[Exercise goal]
Repeat only these lines, exactly: the first line of the data, the line containing "Facebook (608, 749)", and every line between them. Pictures stay out.
________________________________________
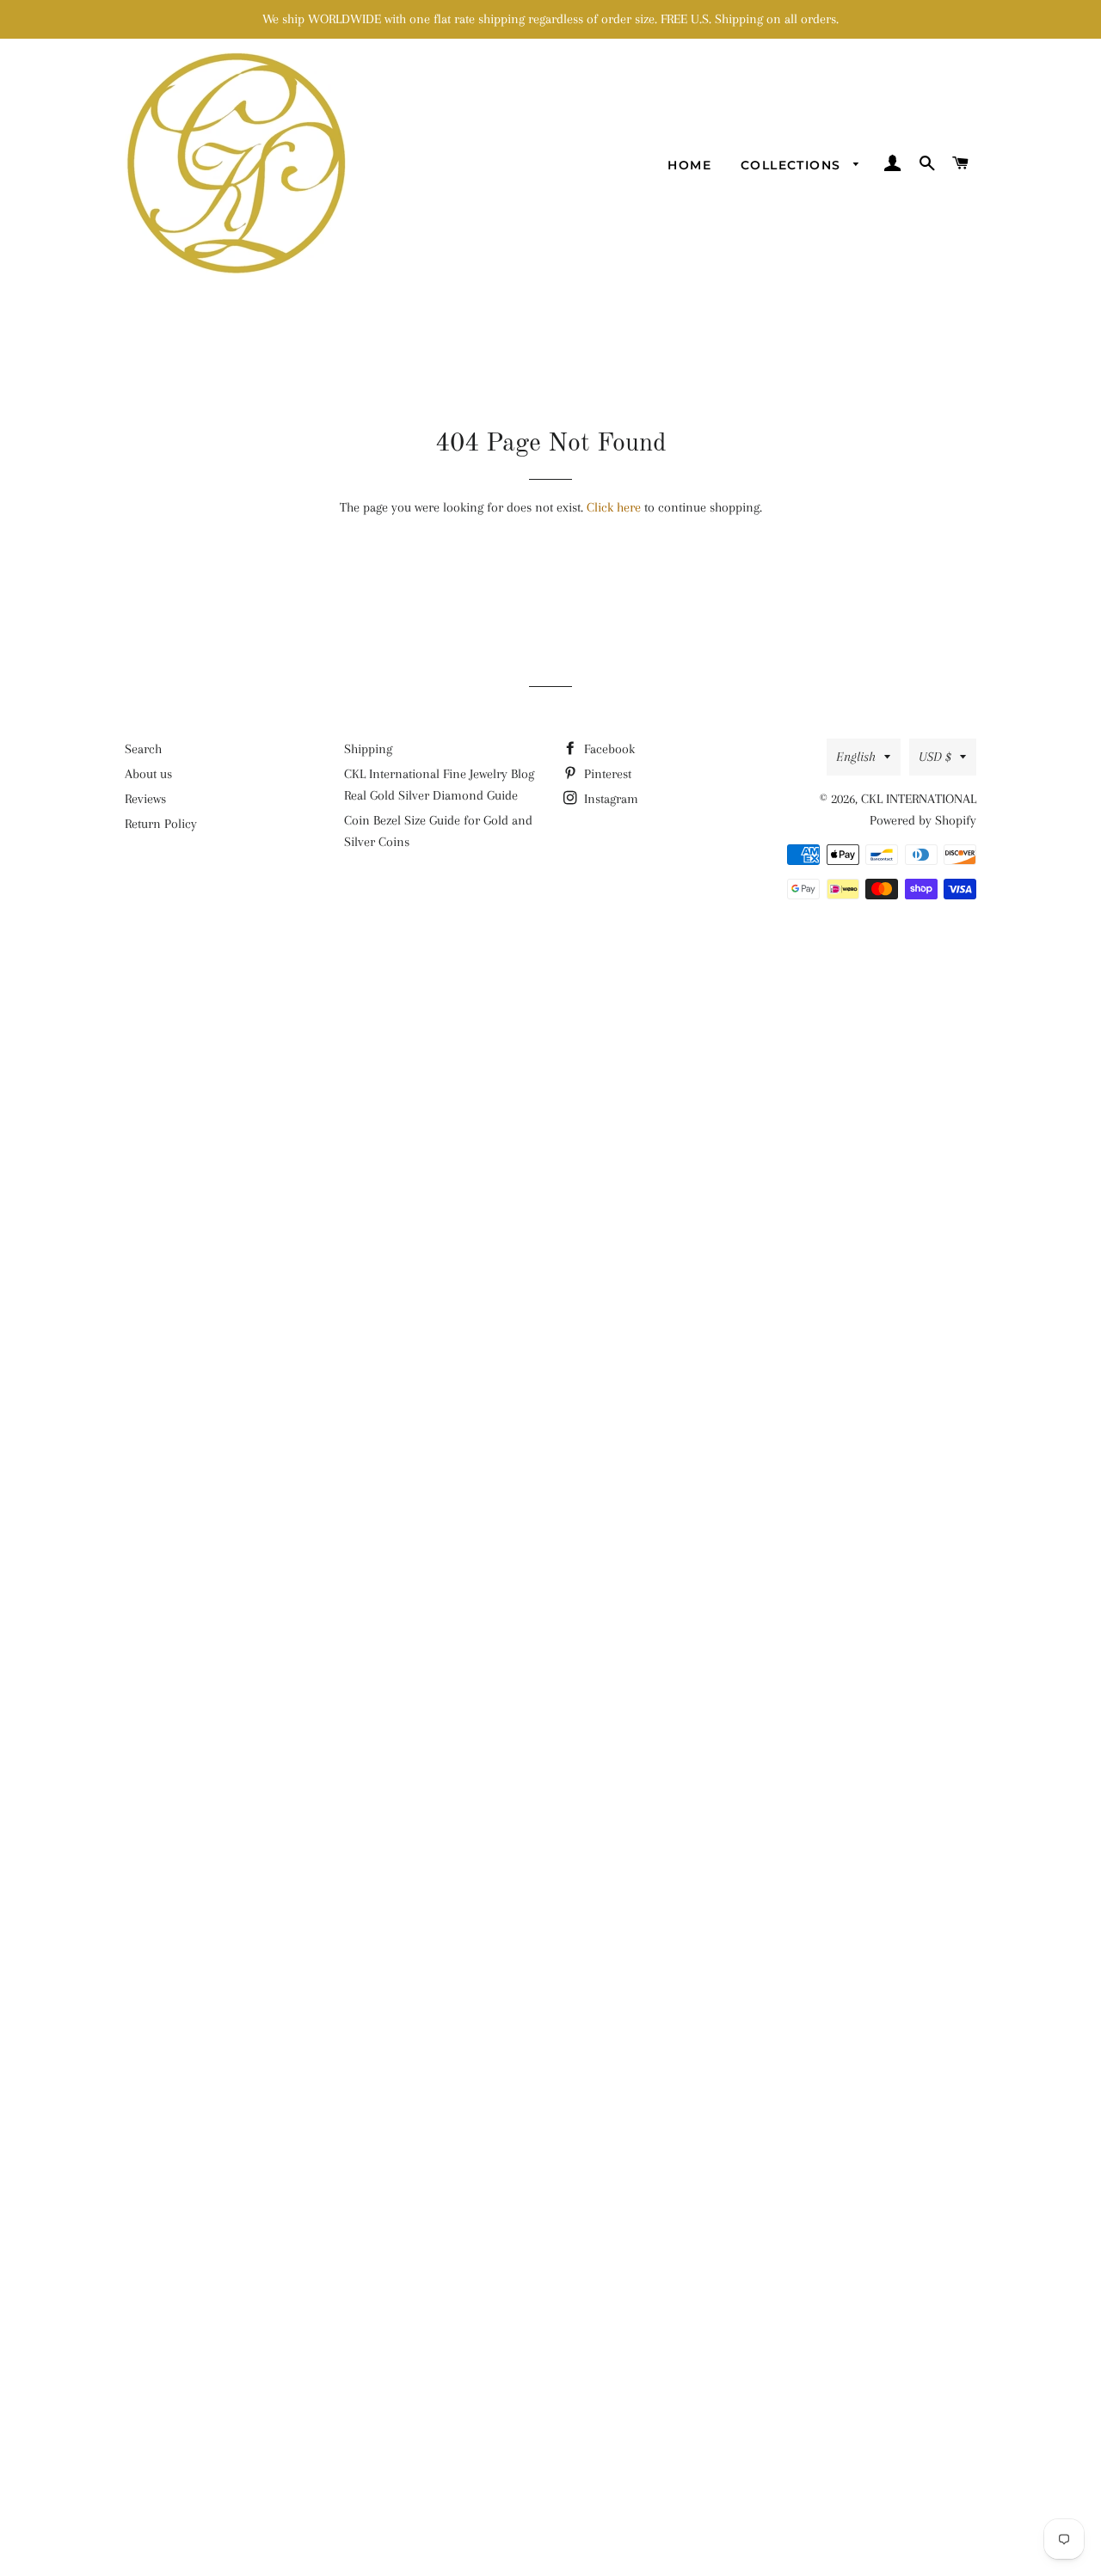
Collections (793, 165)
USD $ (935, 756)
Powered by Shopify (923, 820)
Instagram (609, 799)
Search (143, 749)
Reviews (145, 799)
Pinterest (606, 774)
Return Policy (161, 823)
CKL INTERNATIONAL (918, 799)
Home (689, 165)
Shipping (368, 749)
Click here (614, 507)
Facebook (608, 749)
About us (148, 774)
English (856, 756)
________________________________________
[Exercise solution]
Collections (793, 165)
USD $ (935, 756)
Powered by Shopify (923, 820)
Instagram (609, 799)
Search (143, 749)
Reviews (145, 799)
Pinterest (606, 774)
Return Policy (161, 823)
CKL INTERNATIONAL (918, 799)
Home (689, 165)
Shipping (368, 749)
Click here (614, 507)
Facebook (608, 749)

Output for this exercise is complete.